JOB A =
In the passage on Iran's role in Aleppo, what position does Yahya Safavi hold?
JOB B =
Write the next part of the passage on Iran's role in Aleppo, picking up right after its final sentence.

DOCUMENT TEXT =
········
Iran has played a pivotal role in Syrian President Bashar al-Assad's campaign to crush rebel resistance in Aleppo and is now close to establishing a "Shi'ite crescent" of regional influence stretching from the Afghan border to the Mediterranean Sea. Revolutionary Guards commanders and senior clerics in Tehran have this week praised Iran's defeat of "Wahhabi terrorists" in Syria and the country they characterize as the rebels' patron, Sunni Muslim regional rival Saudi Arabia... For the first time, Tehran could exert authority over a vast sweep of the Middle East extending through Iraq and Syria into Lebanon - an arc of influence that Sunni Arab powers, particularly Saudi Arabia, have been warning about for years... Establishing such a "Shi'ite crescent" would give Tehran immense political clout in the region as it vies with arch-rival Riyadh and allow it to protect Shi'ite communities in these countries. It would also present a military threat to Israel, through Syria and Lebanon, which Iranian officials regard as a deterrent to any Israeli aggression towards Iran.

Iran's President Hassan Rouhani phoned his Syrian counterpart Bashar al-Assad on Wednesday to congratulate him on the impending defeat of rebel forces in the battleground city of Aleppo, his website said. "The victory in Aleppo... constitutes a great victory for the Syrian people against terrorists and those who support them," Rouhani told Assad... "The coalition between Iran, Russia, Syria and (Tehran-backed Lebanese militant group) Hezbollah led to the liberation of Aleppo and will next liberate Mosul (in Iraq)," said Yahya Safavi, top foreign policy adviser to Iran's supreme leader Ayatollah Ali Khamenei. Safavi, a former head of the Revolutionary Guards, said a clear message was being sent to the incoming US president, Donald Trump, who has vowed to take a tougher line with Iran. "The new American president must accept the reality that Iran is the leading power in the region," the Guards' Sepahnews website quoted him as saying.
········
EXTRACTED ENTRIES =

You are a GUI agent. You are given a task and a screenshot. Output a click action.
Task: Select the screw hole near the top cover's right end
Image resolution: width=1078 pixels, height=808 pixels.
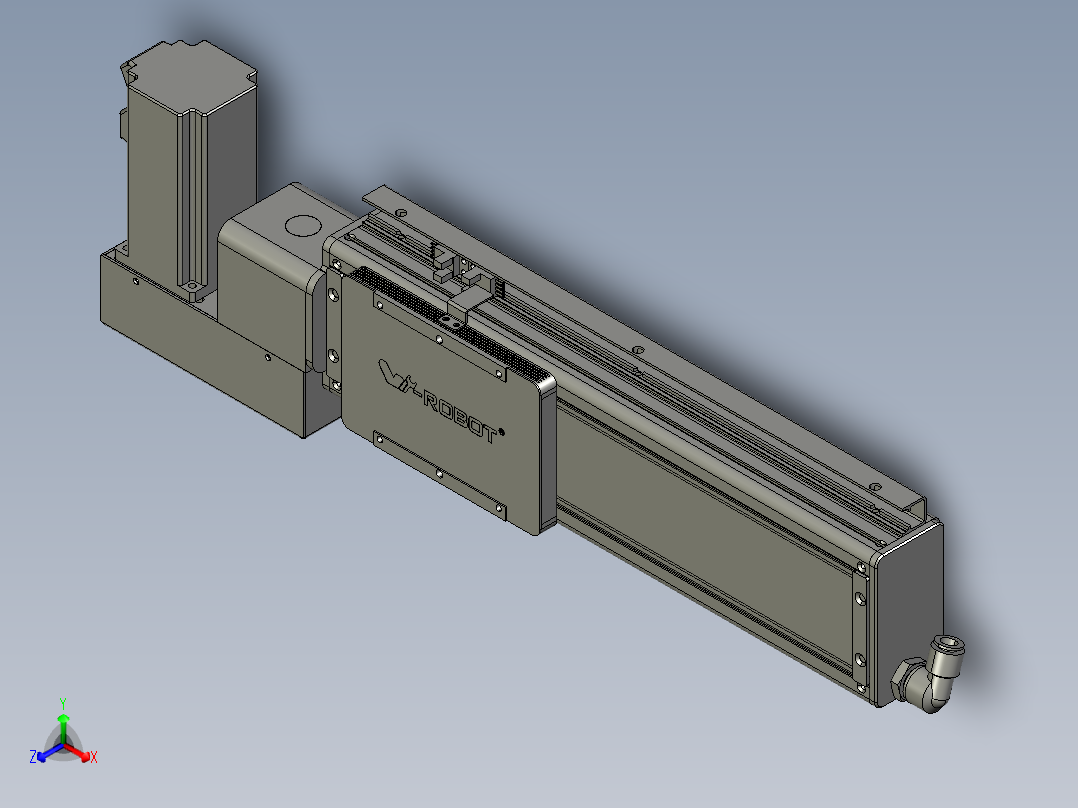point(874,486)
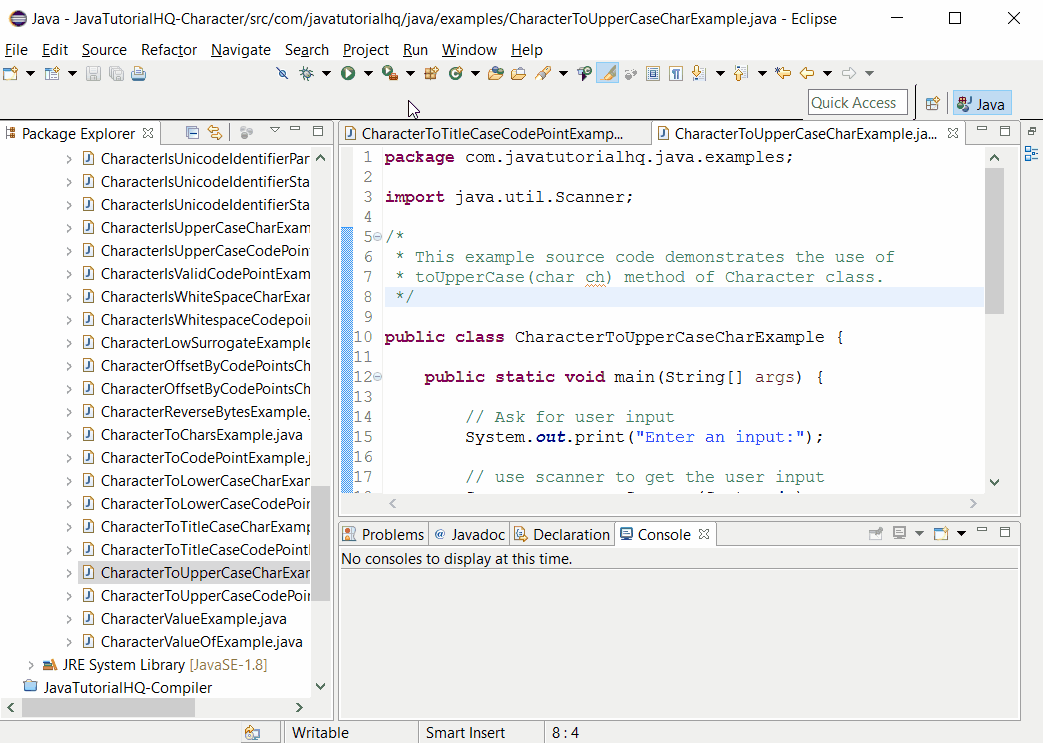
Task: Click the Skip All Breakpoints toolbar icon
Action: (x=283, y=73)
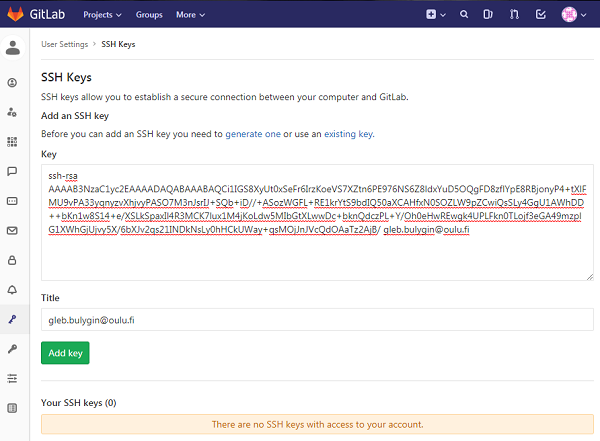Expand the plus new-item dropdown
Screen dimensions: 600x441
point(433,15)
········
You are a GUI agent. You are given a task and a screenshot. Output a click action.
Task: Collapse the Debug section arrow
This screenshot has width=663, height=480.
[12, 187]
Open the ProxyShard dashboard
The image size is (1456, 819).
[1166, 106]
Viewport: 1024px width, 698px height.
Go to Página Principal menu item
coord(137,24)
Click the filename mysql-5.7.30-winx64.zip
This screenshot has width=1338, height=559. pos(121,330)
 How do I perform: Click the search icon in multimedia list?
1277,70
········
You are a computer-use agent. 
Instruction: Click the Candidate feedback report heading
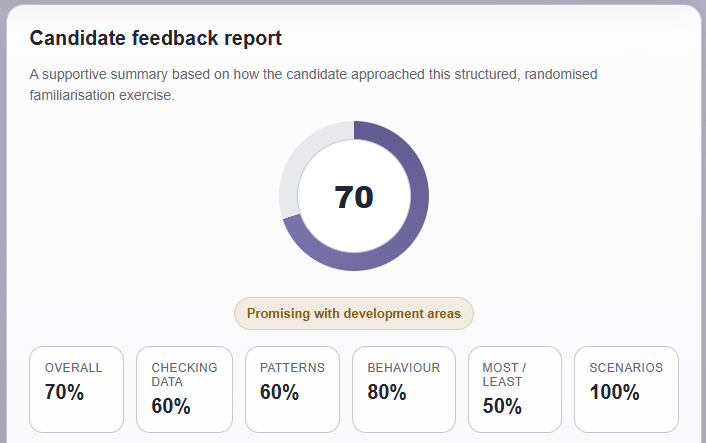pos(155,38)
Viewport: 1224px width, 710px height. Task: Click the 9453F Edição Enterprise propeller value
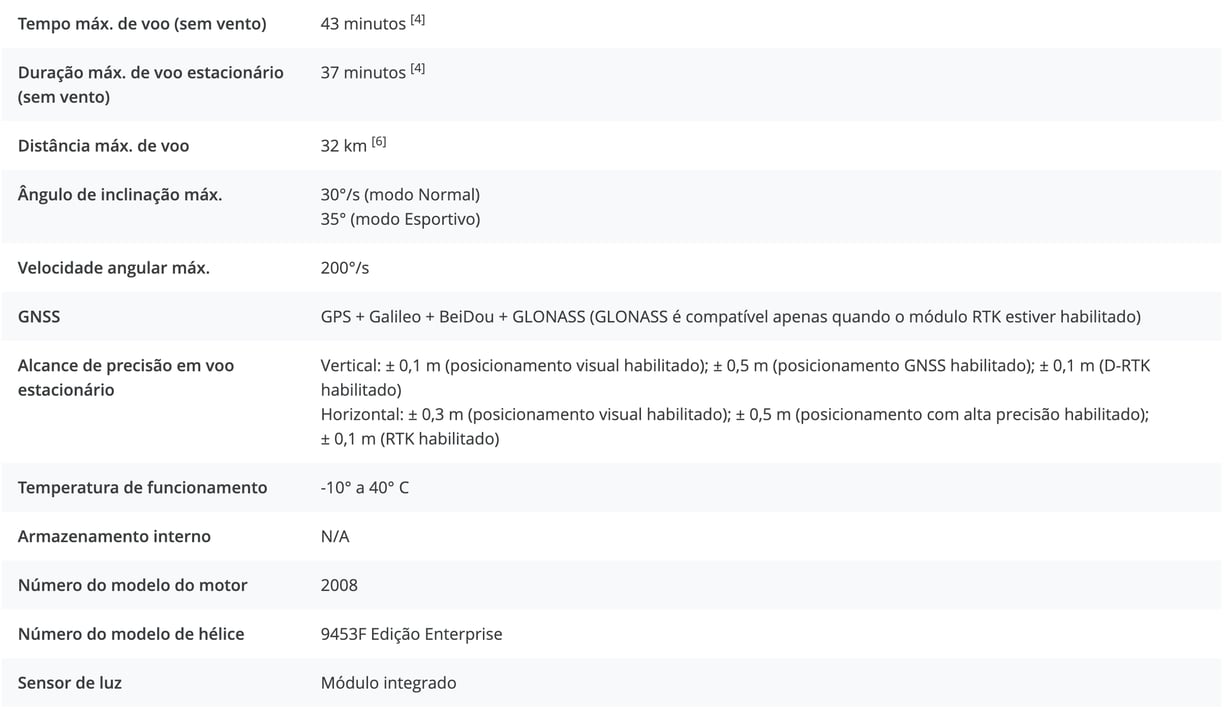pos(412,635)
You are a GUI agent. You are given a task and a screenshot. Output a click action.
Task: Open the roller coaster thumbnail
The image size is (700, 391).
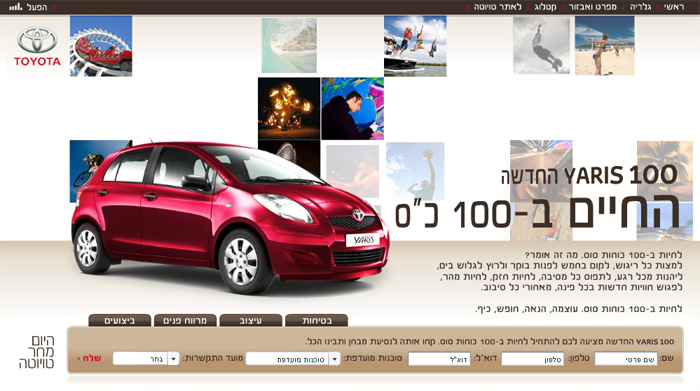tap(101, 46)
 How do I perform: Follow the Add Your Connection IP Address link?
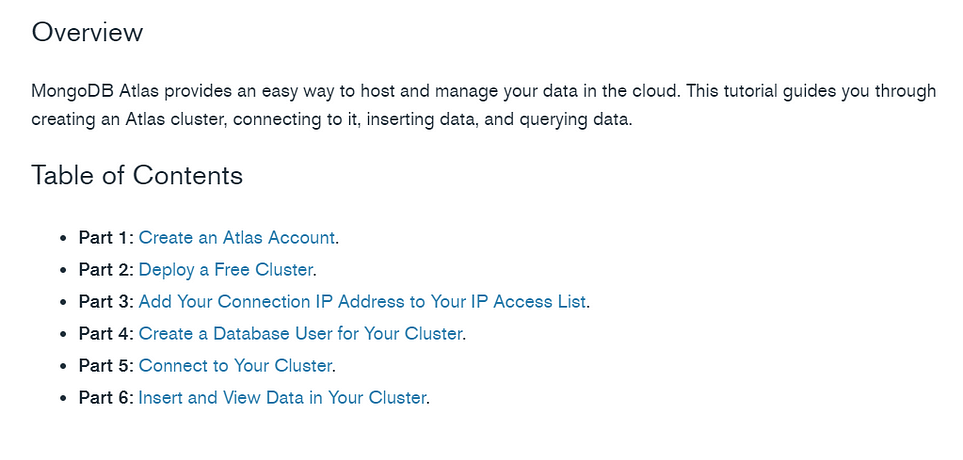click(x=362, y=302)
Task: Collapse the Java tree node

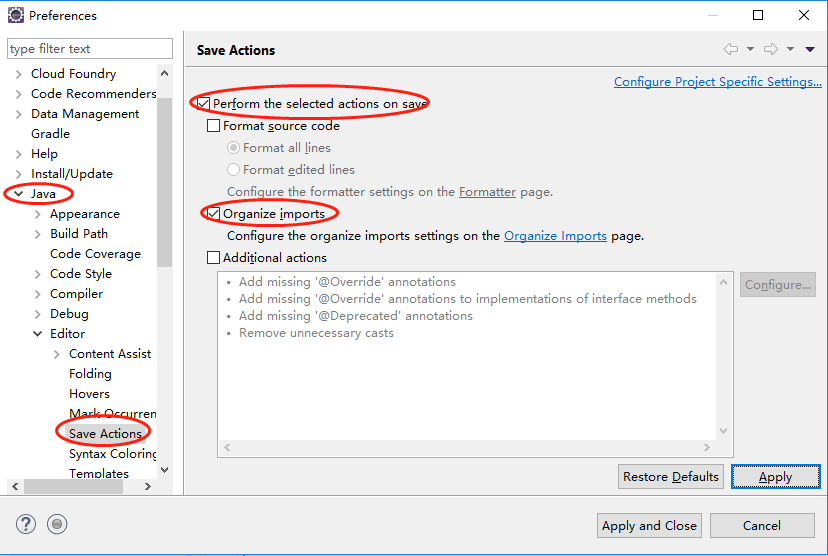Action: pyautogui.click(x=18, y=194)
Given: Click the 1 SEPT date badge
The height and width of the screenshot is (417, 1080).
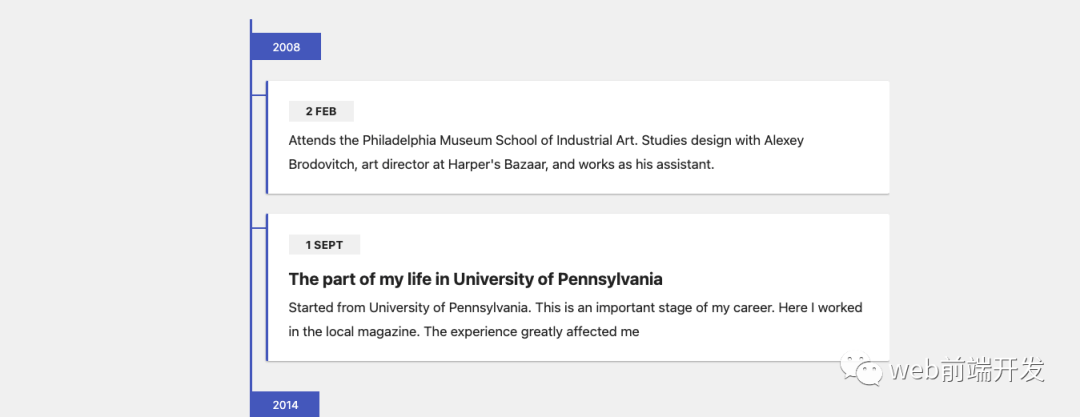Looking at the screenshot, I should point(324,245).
········
EXPECTED OUTPUT A =
He is the top foreign policy adviser to Iran's supreme leader, Ayatollah Ali Khamenei.

EXPECTED OUTPUT B =
BUSINESS RISK

Iran's Revolutionary Guard faces a new enemy: the gradual opening of the country's economy after the nuclear deal with world powers. Though better known for its hard-line fervor as an elite force created to defend Iran's cleric-led system, the Guard holds vast business interests both public and hidden across the Islamic Republic. In times of international sanctions, the organization won massive no-bid government contracts and expanded its influence. But comments made by one Guard general about a new ship deal worth $650 million betray the worry felt in the organization over potential competition, analysts say. It also offers a possible secondary motive for its detention of dual nationals on purported espionage charges and its confrontations with the West: keeping its share of Iran's market of 80 million people. "They are worried about competition internally," said Alireza Nader, an analyst at the RAND Corporation who long has studied the Guard. "They want to make sure for any given deal, they get a part of it."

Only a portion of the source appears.